---- Data in this exercise

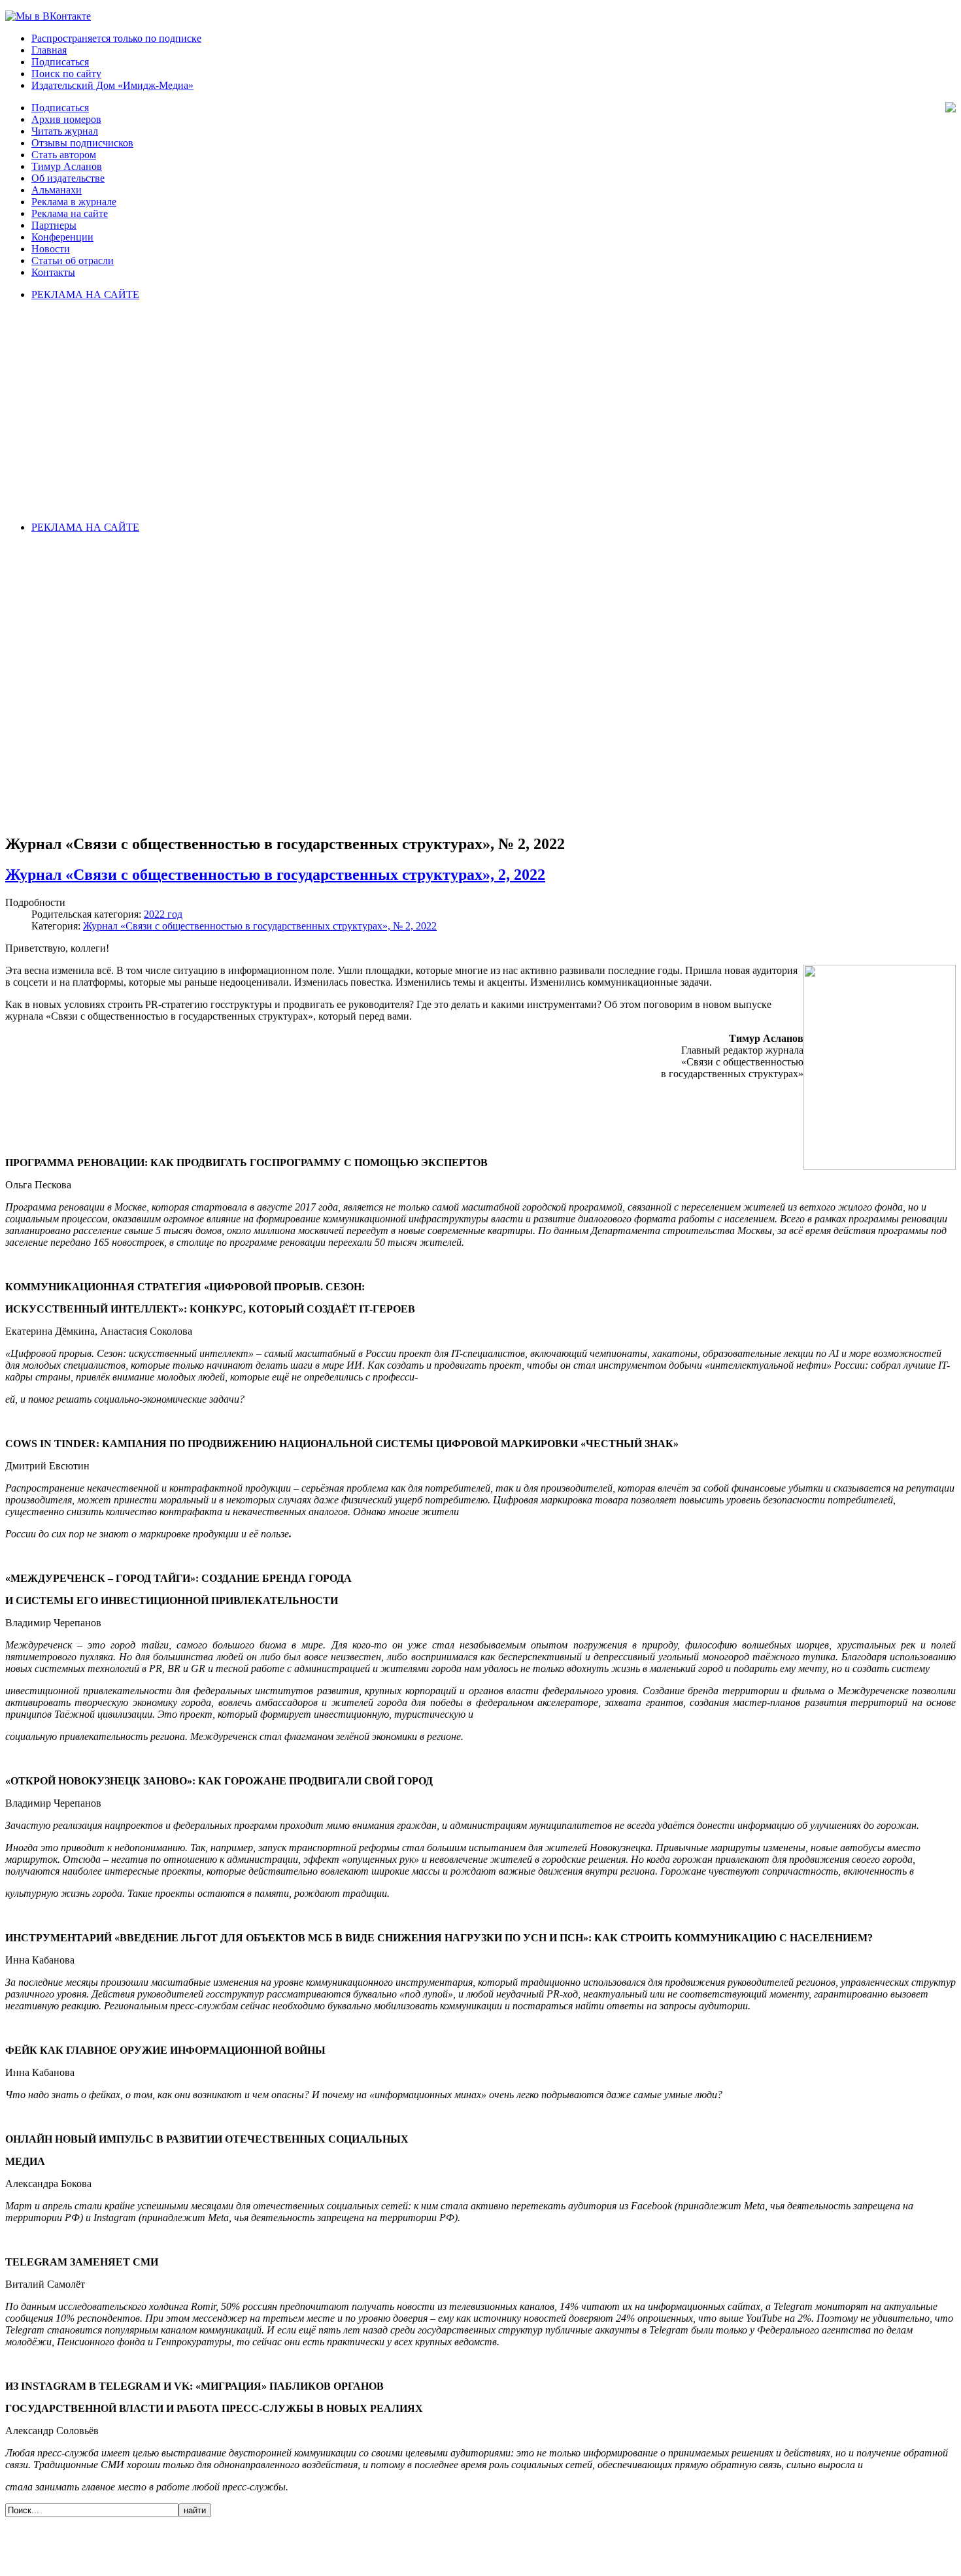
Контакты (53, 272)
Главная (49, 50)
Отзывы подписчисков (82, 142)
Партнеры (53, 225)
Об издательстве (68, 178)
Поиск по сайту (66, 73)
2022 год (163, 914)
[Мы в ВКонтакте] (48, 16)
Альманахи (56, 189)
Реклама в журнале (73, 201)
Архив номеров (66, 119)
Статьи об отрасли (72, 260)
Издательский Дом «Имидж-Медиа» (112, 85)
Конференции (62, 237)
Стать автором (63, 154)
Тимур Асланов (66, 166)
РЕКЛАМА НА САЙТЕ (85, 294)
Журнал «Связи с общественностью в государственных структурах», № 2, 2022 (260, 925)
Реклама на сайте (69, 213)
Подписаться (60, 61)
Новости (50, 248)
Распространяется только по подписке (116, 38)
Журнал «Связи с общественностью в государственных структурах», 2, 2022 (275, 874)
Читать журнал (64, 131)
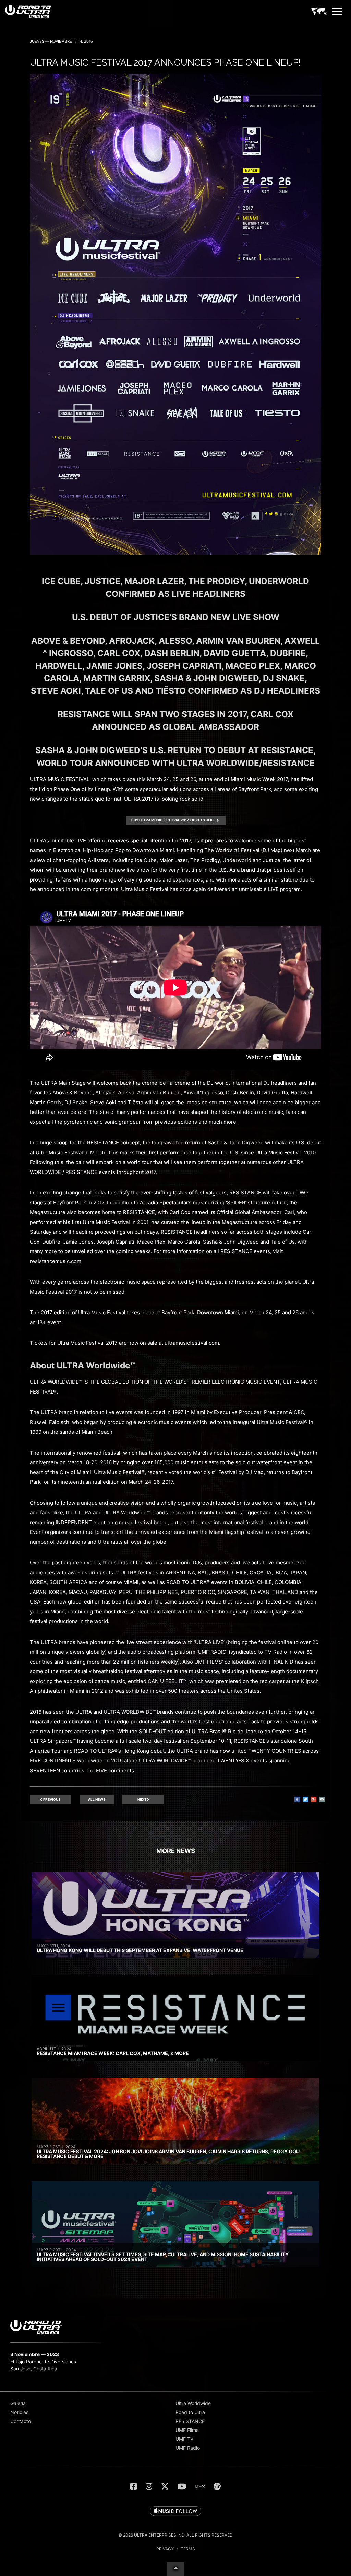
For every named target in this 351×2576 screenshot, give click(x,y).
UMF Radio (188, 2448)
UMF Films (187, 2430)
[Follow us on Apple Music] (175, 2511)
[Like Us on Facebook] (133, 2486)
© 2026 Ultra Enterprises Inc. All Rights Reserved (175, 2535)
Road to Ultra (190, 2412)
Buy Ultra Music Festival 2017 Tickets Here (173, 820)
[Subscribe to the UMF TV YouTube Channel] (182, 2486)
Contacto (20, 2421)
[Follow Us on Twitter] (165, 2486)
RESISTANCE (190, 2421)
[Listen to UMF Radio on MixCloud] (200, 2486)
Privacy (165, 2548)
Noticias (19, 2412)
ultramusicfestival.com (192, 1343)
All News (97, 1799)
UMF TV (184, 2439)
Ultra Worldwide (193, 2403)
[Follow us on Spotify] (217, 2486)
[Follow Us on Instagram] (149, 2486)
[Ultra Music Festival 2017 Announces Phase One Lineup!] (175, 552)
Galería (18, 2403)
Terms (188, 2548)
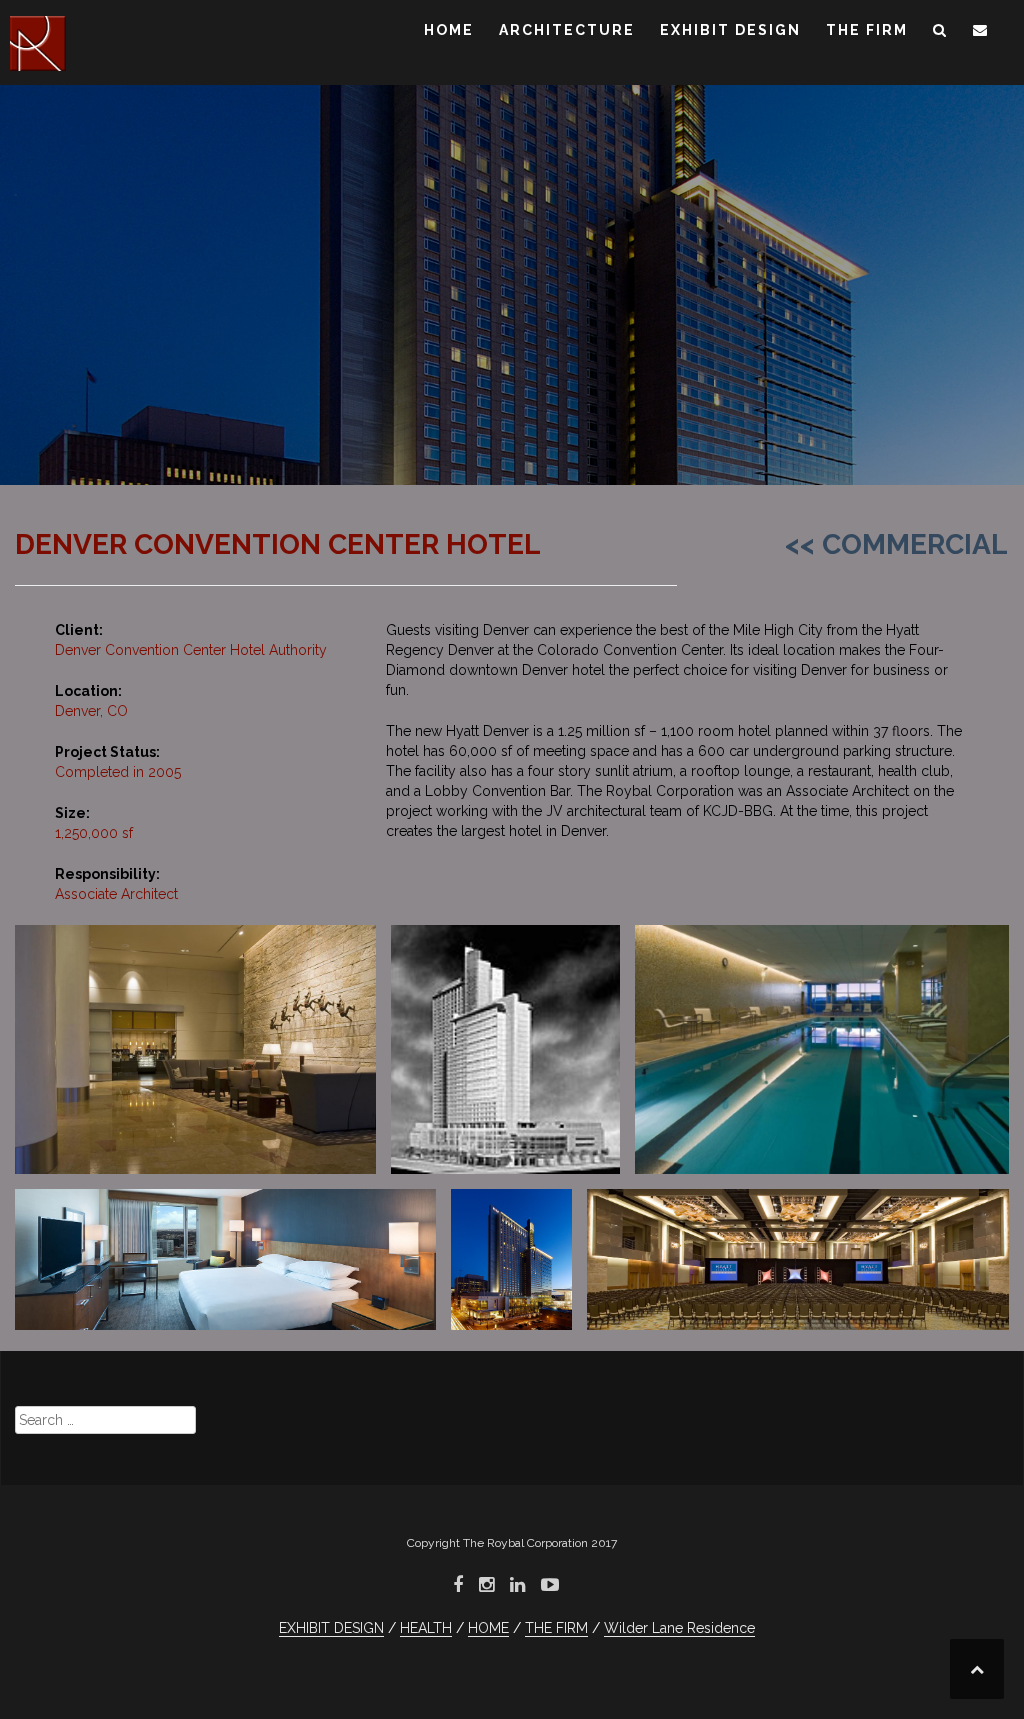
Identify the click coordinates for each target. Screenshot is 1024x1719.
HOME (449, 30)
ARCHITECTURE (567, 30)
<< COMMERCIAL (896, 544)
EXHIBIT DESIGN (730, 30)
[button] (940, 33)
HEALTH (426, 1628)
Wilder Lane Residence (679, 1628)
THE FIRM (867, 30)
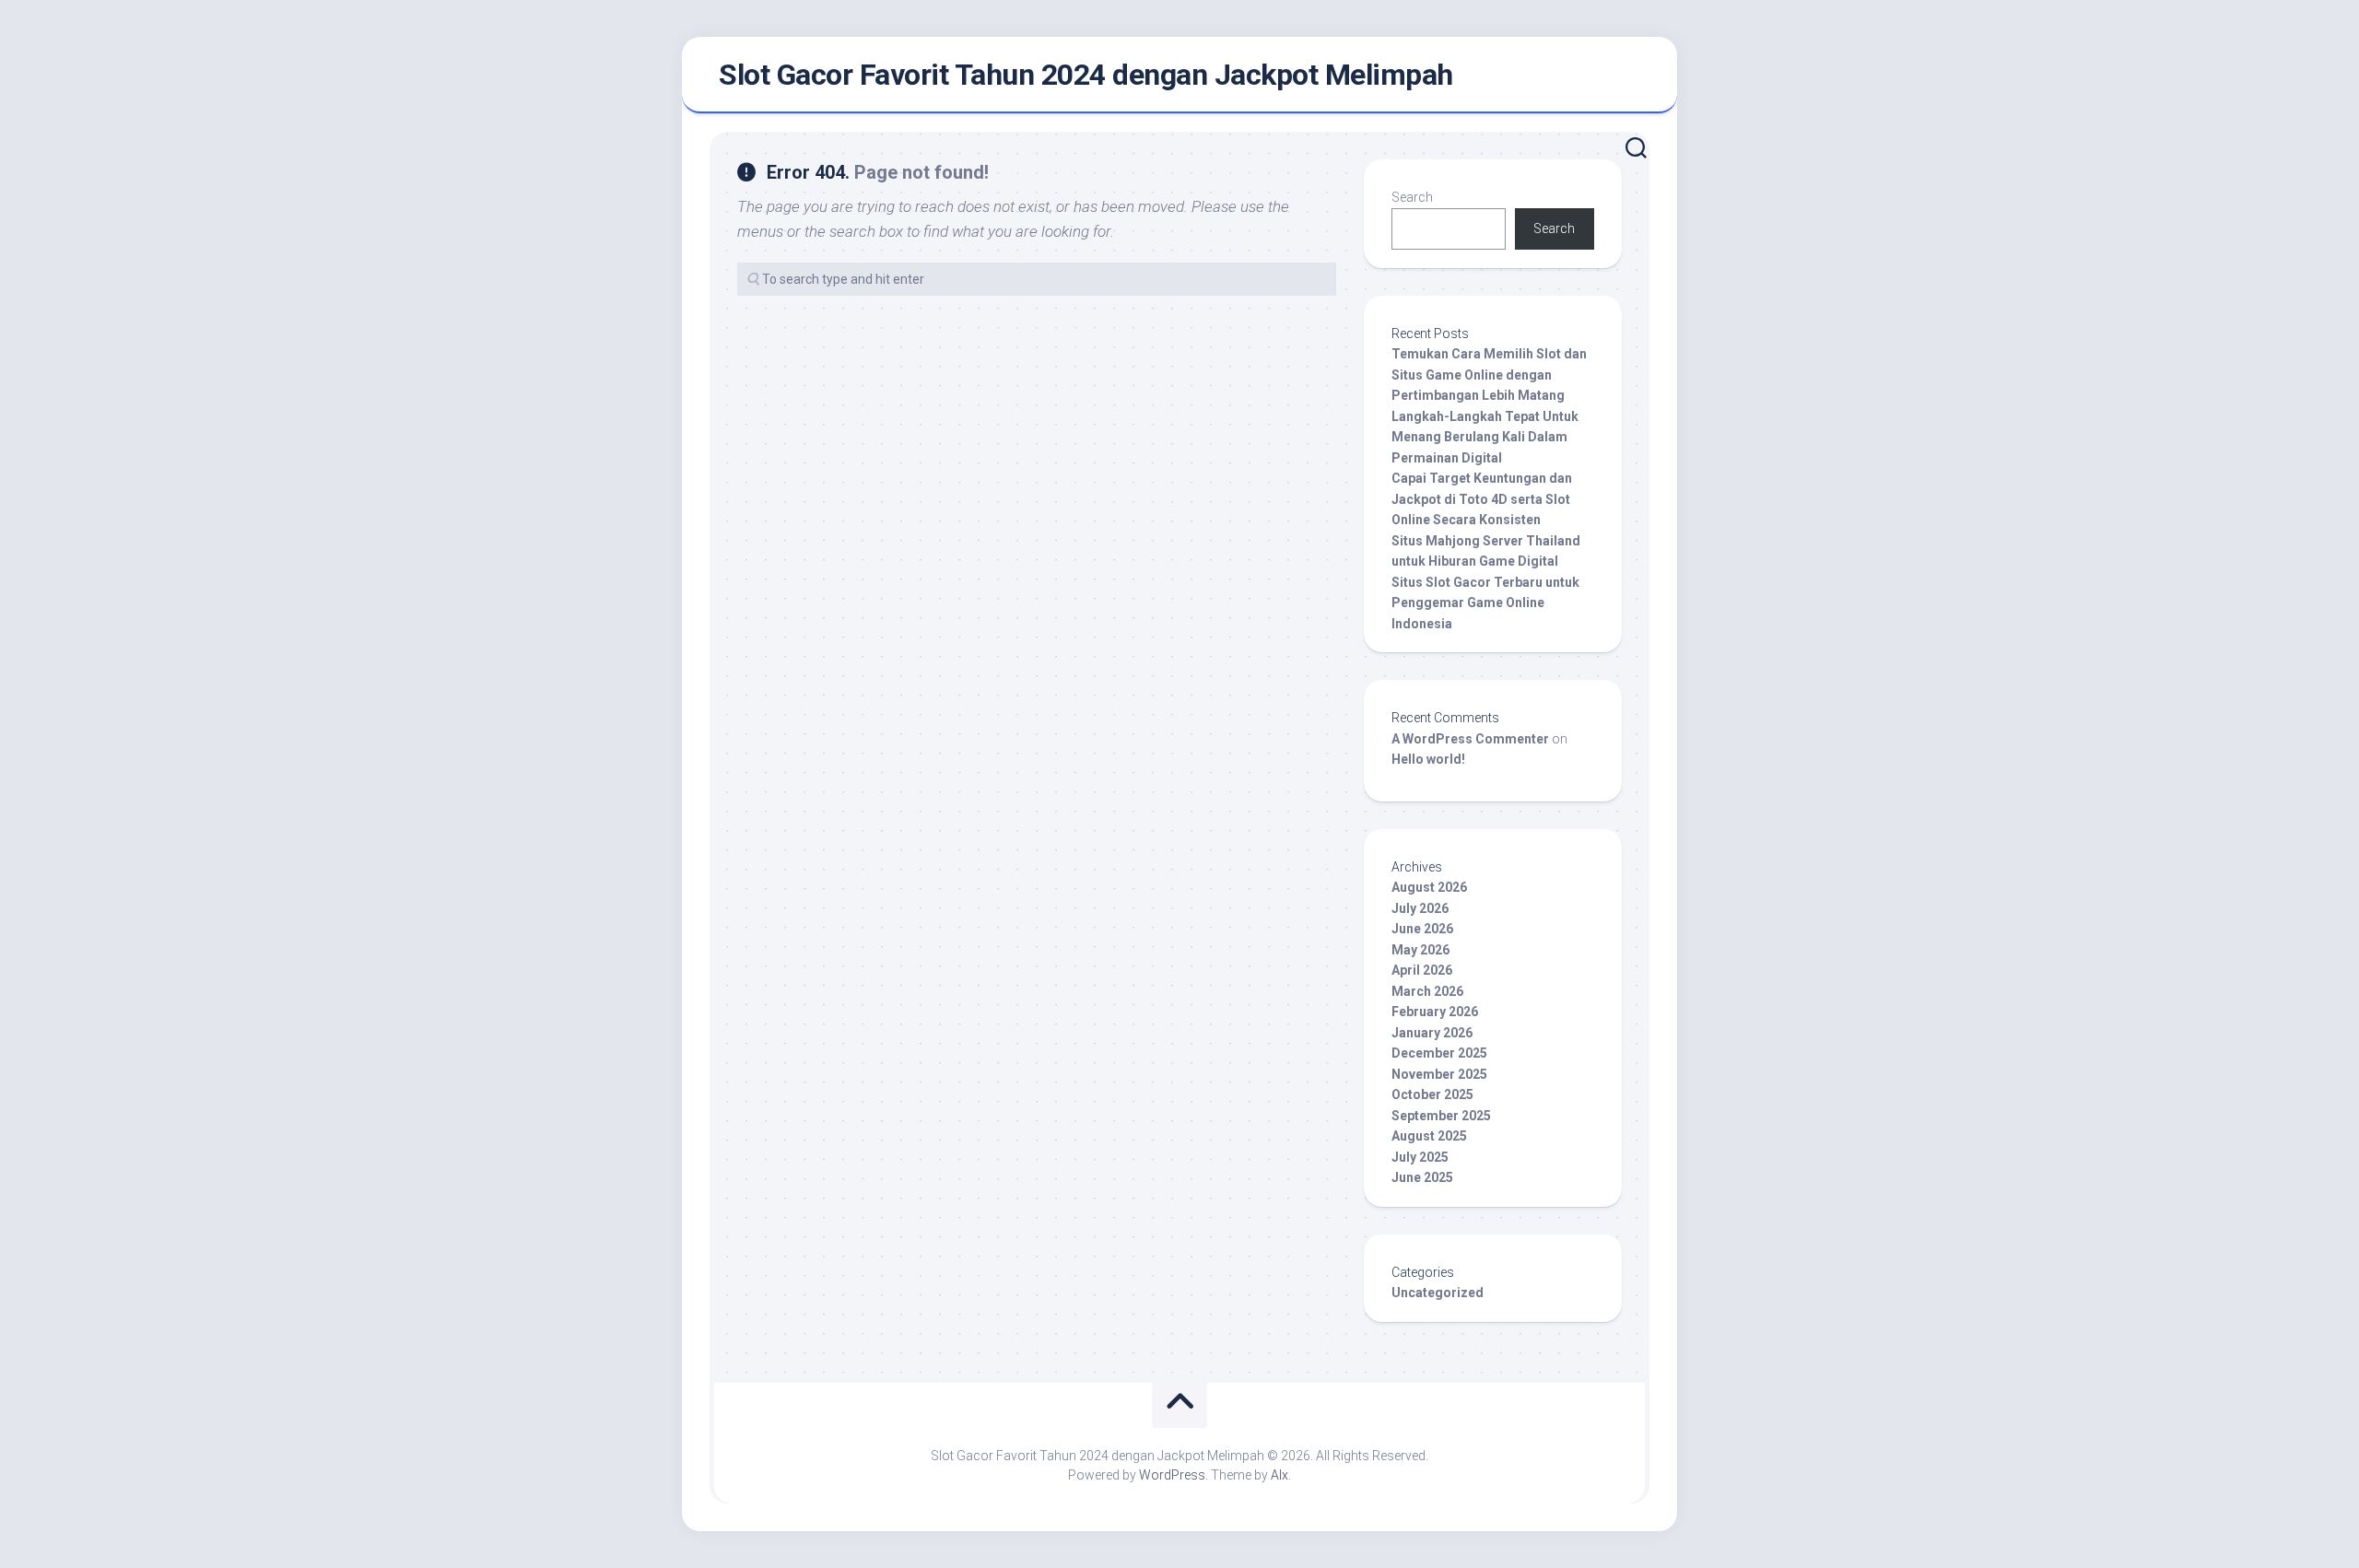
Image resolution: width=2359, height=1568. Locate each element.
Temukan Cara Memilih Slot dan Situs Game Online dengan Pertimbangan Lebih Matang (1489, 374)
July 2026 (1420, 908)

--------

» **Task description**: What you should return is the exact text of every line from the top of the entries through the line with "Статьи об отрасли (72, 260)", pictures removed.

» **Answer box**:
Контакты (53, 272)
Главная (49, 50)
Отзывы подписчисков (82, 142)
Партнеры (53, 225)
Об издательстве (68, 178)
Поиск по сайту (66, 73)
2022 год (163, 914)
[Мы в ВКонтакте] (48, 16)
Альманахи (56, 189)
Реклама в журнале (73, 201)
Архив номеров (66, 119)
Статьи об отрасли (72, 260)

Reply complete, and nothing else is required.